Alors qu’il était interrogé, mercredi, sur la législation pendant un point-presse, le porte-parole du département d’État américain Matthew Miller a déclaré que « je ne vais pas spéculer sur des choses qui ne sont pas encore définitives. Tout ce que je peux dire, c’est qu’en règle générale, les États-Unis apportent un vif soutien au rôle essentiel qui est tenu par les ONG qui font partie de la société civile ».

« Nous pensons qu’elles se montrent critiques de gouvernements transparents, démocratiques et réactifs et nous avons la conviction ferme que la société civile doit bénéficier des opportunités et de l’espace nécessaires pour mener ses activités et pour collecter des ressources dans le monde entier », a ajouté Miller.

Le texte de loi viendrait aussi compliquer de manière significative une législation bipartisane qui avait été approuvée en 2020 au Congrès, la Middle East Partnership for Peace Act. La MEPPA avait alloué 250 millions de dollars de financement aux organisations prônant la coexistence qui font la promotion du dialogue israélo-palestinien et du développement commercial palestinien.
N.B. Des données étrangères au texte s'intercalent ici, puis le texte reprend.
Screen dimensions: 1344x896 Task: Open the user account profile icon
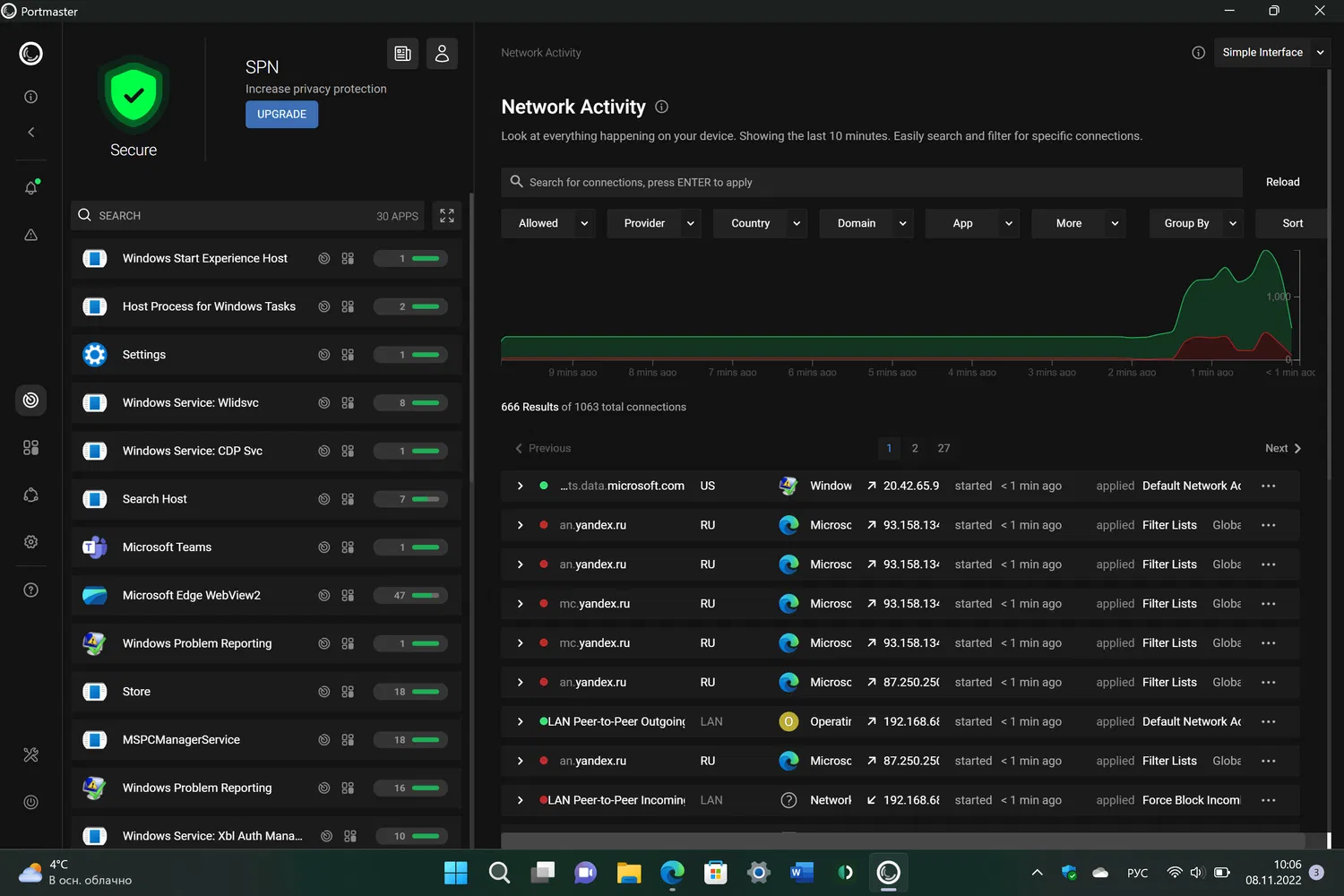(x=442, y=54)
Un soldat en congé avec une chemise enveloppant son visage et un masque ouvre le feu vers le village d’Urif depuis l’implantation de Yitzhar, le 14 mai 2021. (Crédit : B’Tselem)

L’administration Biden avait estimé que cette loi était déterminante de manière à créer les conditions nécessaires, sur le terrain, à un futur accord de paix entre Israéliens et Palestiniens. Mais si le texte de Kallner est adopté, les organisations bénéficiant d’une subvention dans le cadre de la MEPPA devront transférer une grande partie de cet argent au gouvernement israélien.
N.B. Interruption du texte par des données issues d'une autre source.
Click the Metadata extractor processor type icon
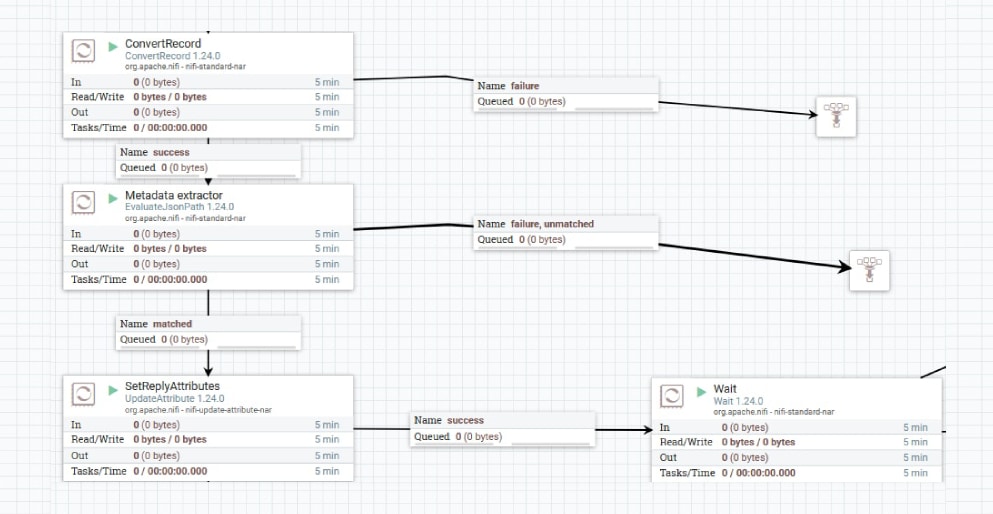 click(x=85, y=202)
L’ambassade française en Israël est elle aussi intervenue dans le débat, mercredi, notant qu’elle avait d’ores et déjà fait part de son inquiétude suite à une décision prise, en 2021, par le gouvernement israélien de classer dans la liste des organisations terroristes six groupes palestiniens de défense des droits de l’Homme. Elle a déclaré qu’elle considérait le projet de loi actuel comme un prolongement des efforts livrés pour prendre directement pour cible les sociétés civiles israéliennes et palestiniennes.

La législation écrite par Kallner « est profondément et tout aussi inquiétante. Nous réaffirmons notre attachement au rôle important qui est tenu par la société civile dans la vie de toutes les démocraties, en Israël et dans le monde entier », a indiqué l’ambassade. « Il est de la responsabilité des États de créer et de maintenir un espace, un environnement qui puissent leur permettre de faire leur travail, parce qu’une société civile vibrante est susceptible d’apporter la culture de la paix et de la diversité ».
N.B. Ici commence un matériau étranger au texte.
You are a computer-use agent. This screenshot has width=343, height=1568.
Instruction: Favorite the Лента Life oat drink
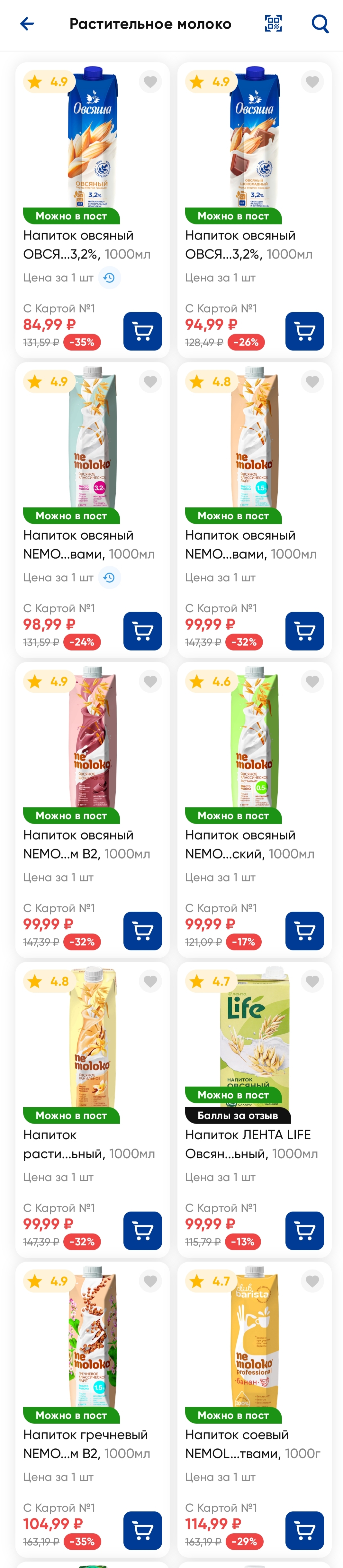click(312, 981)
Le New Israel Fund, organisation-cadre qui rassemble et finance des dizaines d’organisations progressistes issues de la société civile qui travaillent en Israël et en Cisjordanie, a condamné en des termes forts le projet de loi, le qualifiant « d’étape suivante » dans le projet de réforme du système de la justice israélien avancé par le gouvernement.

Daniel Sokatch, directeur-général du New Israel Fund à son bureau de Jérusalem, le 4 juin 2015. (Crédit : Hadas Parush/Flash90)

« Netanyahu et son gouvernement d’extrémistes veulent taxer la société civile et la mettre hors-jeu – en particulier les organisations qui œuvrent à défendre les droits des plus marginalisés en Israël et de ceux qui sont sous le contrôle d’Israël : les femmes, la communauté LGBT, les Palestiniens qui vivent sous occupation et les citoyens arabes d’Israël », a dit le directeur-général du NIF, Daniel Sokatch, mercredi.

« C’est précisément ainsi que les autocrates noient l’espace démocratique. Cette loi pourrait entraîner la fermeture de centaines d’organisations en Israël – et elle vise spécifiquement celles qui disent la vérité au pouvoir. Couper les financements à ceux qui réclament le changement, ce n’est pas quelque chose qui se fait dans une démocratie. Les démocraties fortes peuvent faire face aux critiques, même (et en particulier) lorsqu’elles sont dures, et elles peuvent travailler pour s’améliorer », a-t-il continué.